她预料过外面的天空一定非常的不明朗。
可是没有想到会是这么的不好。
天色阴郁,气候薄冷,鲜花凋零,草木枯萎,这只是最简单的。
那场雨几乎毁掉了周际所有的庄稼和菜蔬。
沿途一路只有酸雨造成的惨状。
地上是没有干涸的积水,沿路是腐烂的能腐烂的东西,包括,腐烂的泥土。
苏璃有理由相信,在不知道的地方,也许有的人还活着,他们有的没有食物,有的可以勉强维持,他们会做些什么,谁也不知道。
因为人是这个世上最复杂的生物。
从衍化开始那一刻,就没有停留过的复杂下去。
“再过几天,这里就会放晴了。”似乎知道她心情的不舒坦,他轻轻的开口:“到时候,我们还可以去更远的地方。”
“嗯。”她有些没精神的应付他,“可是我们去哪里都是一样的。”
酸雨造成的后果,不是一朝一夕被这片土地轻易消化的。
“可是,只要我们到处走,有一天这里说不定会长出新的花草呢。”他眨了眨眼睛,伸手,不自觉的握住她的手,初秋的天气里,她的手有些冰冷,“到时候,我们就可以在屋前种满你喜欢的蔷薇花。
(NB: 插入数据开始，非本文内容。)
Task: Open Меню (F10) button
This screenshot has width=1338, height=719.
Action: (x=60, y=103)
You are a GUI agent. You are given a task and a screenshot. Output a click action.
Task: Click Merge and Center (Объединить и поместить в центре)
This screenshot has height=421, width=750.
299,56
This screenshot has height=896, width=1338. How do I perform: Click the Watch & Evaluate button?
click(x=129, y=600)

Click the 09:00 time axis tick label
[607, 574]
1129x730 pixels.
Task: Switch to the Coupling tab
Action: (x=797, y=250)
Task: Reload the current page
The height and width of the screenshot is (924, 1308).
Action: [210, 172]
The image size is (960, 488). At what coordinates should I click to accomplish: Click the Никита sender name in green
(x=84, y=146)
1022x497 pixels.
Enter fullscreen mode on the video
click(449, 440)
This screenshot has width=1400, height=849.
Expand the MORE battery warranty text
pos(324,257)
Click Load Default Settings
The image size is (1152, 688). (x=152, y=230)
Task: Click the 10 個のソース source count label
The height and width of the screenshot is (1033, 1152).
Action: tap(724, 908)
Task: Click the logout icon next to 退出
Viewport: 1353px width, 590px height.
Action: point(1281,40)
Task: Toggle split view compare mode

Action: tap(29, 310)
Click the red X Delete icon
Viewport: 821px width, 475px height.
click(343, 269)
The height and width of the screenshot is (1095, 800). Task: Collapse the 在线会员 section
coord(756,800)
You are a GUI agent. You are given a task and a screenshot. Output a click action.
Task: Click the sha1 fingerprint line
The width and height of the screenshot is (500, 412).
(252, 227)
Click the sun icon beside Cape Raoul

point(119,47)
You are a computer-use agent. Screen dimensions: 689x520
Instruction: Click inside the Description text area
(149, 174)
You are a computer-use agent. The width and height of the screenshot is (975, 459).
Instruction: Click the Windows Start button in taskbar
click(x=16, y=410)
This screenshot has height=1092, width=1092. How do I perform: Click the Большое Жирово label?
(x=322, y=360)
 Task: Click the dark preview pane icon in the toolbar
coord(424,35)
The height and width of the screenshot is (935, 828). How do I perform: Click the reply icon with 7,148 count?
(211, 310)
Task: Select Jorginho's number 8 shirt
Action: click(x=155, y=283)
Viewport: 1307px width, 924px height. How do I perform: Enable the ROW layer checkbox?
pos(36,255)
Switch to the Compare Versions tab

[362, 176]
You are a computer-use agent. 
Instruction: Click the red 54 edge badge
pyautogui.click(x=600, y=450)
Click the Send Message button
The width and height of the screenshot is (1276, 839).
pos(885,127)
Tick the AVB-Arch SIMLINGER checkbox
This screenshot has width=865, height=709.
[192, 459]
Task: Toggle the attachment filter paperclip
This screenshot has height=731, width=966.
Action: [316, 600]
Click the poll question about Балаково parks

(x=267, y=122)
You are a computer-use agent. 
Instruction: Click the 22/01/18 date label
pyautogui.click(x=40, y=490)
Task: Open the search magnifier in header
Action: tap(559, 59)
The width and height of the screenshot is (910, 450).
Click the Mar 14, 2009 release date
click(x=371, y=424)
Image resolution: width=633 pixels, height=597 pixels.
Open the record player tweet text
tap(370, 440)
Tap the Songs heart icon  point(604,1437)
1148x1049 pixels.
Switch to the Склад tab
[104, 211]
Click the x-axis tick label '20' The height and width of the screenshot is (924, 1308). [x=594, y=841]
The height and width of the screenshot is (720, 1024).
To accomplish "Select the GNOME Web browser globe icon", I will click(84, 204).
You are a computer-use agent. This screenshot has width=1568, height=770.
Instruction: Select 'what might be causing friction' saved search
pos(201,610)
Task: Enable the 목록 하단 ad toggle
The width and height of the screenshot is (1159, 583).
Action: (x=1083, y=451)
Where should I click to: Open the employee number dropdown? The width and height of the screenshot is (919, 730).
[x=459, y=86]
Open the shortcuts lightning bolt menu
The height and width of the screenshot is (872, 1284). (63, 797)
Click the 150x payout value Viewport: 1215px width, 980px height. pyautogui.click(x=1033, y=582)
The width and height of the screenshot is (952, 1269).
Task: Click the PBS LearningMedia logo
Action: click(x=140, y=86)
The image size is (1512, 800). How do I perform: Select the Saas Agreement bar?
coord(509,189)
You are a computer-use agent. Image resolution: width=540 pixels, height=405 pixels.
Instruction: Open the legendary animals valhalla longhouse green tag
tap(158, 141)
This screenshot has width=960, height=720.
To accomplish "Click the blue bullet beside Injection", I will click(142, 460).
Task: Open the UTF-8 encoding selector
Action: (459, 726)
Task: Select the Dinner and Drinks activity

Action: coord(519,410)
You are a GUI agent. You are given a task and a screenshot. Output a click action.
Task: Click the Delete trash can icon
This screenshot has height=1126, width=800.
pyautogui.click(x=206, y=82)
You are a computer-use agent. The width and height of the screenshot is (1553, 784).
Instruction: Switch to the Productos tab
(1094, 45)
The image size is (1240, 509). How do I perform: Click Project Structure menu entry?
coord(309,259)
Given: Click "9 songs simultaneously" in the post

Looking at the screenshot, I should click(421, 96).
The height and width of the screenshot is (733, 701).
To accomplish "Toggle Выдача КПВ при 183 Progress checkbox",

”
他的话语轻轻的,带着一种莫名的安抚,让她安静下来。
然而,她是不会提前告诉他,这里再也不会开出什么蔷薇花了,因为在末世结束之前这里都会是一片废墟,没有人会有心思解决这里的问题。
即便这里有幸长出了什么植物,开出了什么花,那都已经不是普通的花了。
它们将会是要人性命的魔鬼。
蛰伏在暗处,伺机索命。
他们的车子开了很久很久,直到下午,他们在山林边缘的一处麦田附近发现了几户人家。
踏着湿漉漉几乎会烧烂脚趾头的泥泞推开半掩的屋门,只有从屋门口淋漓到床头的鲜血,还有一些咬碎在地上的碎肉。
已经有人病变了。
她连续打开所有的屋门,嗅到的只有空气里残余的臭气。
是丧尸的气味。
这里没有人气。
或者说,在有人病变之后就已经开始咬人了,有的人已经被转化成了丧尸,有的人逃亡去了。
谁也不知道,还有没有人活着。
偌大的一片屋子,只有冷冷的风,穿堂而过。
苏璃踏进屋门,一步一步的开始寻找可以用到的资源。
收集资源这是末世从头到尾必然要经历的事情。
她卧室里找到了一些缝缝补补的针线和布料,在厨房里发现了些粮食和可以置放的蔬菜,和云袭一起搬上了车,她又在窗沿上找到了一些干菌耳,她收起了一部分,和云袭一起离开。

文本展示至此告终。